As I understand correctly this recommendation only if you deleted default ERA Certification Authority, but how to create it again and how assign it to your ERA Server machine without problem?

 

Thank you for help.

 

 

Link to comment
Share on other sites

  • ESET Moderators

Hello,

 

In case you create a new CA and delete the old one, the Agents will stop connecting because they have certificates signed by the old CA, which will no longer be present.

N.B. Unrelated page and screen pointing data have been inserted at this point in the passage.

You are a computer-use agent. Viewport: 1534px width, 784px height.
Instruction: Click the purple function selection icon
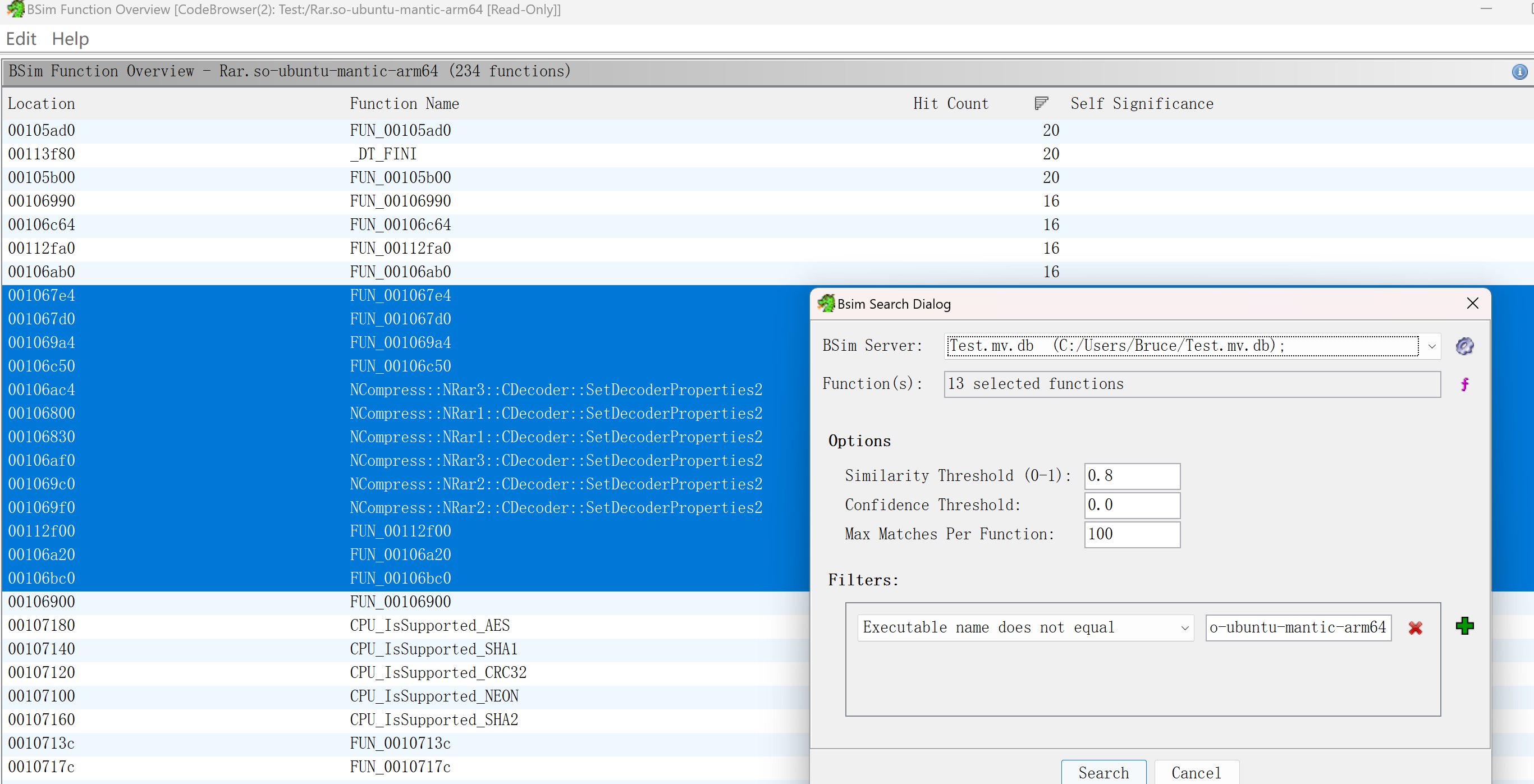coord(1464,384)
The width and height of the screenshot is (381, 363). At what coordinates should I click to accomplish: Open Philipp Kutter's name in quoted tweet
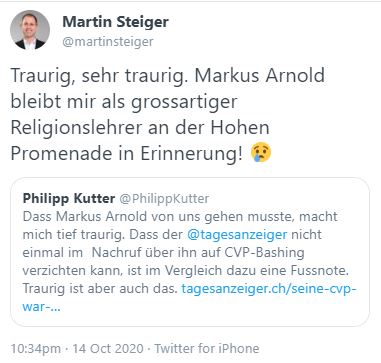pos(69,199)
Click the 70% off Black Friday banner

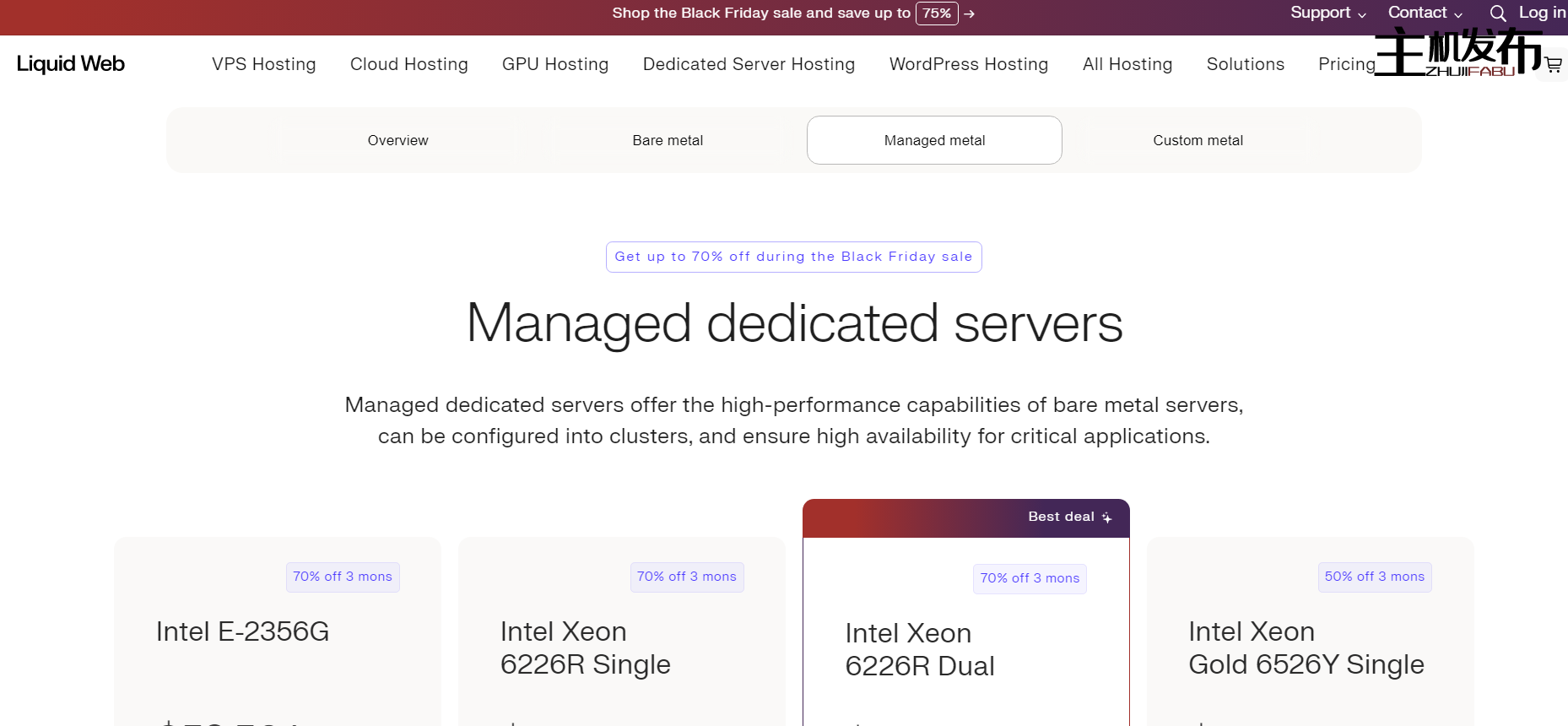click(x=793, y=257)
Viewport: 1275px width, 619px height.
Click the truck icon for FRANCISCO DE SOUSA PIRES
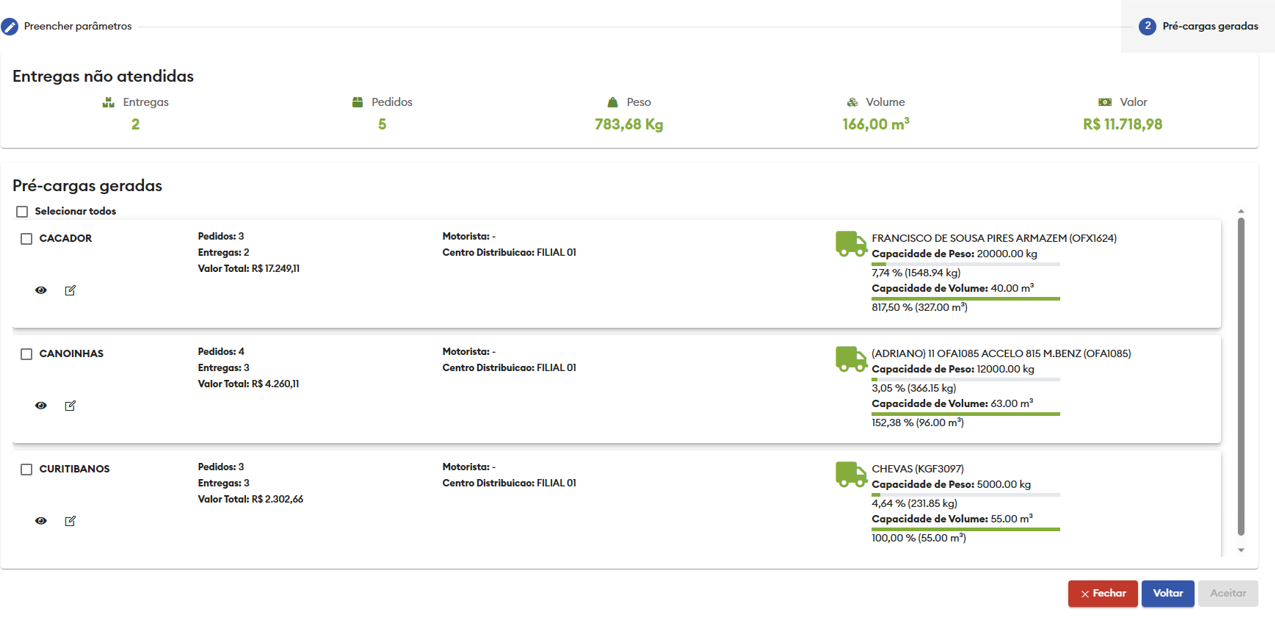[850, 244]
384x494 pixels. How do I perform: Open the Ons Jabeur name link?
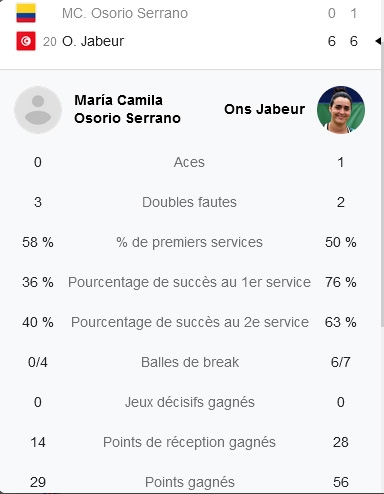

If you export the CA's public key, you can later import it and the Agents will connect, you will just not be able to create new certificates using this CA - for that you will need to create a new CA.

Link to comment
Share on other sites

  • ESET Insiders

Hello,

 

Thank you for answer.

 

For example, I have working ERA 6.2 server, for example 5 PC's with agent and clients. I want to migrate to another server and I want to save certificate and move it

to another server. I made export CA (ERA Certification Authority) and export node certificate(server). How to import it to the new ERA?

If I install ERA 6 on the new server I must create new CA, but how to import old CA?

Edited by zloyDi
Link to comment
Share on other sites

  • ESET Moderators

If you go to Admin > Certificates > Certification Authorities, you can click on Actions > Import Public Key.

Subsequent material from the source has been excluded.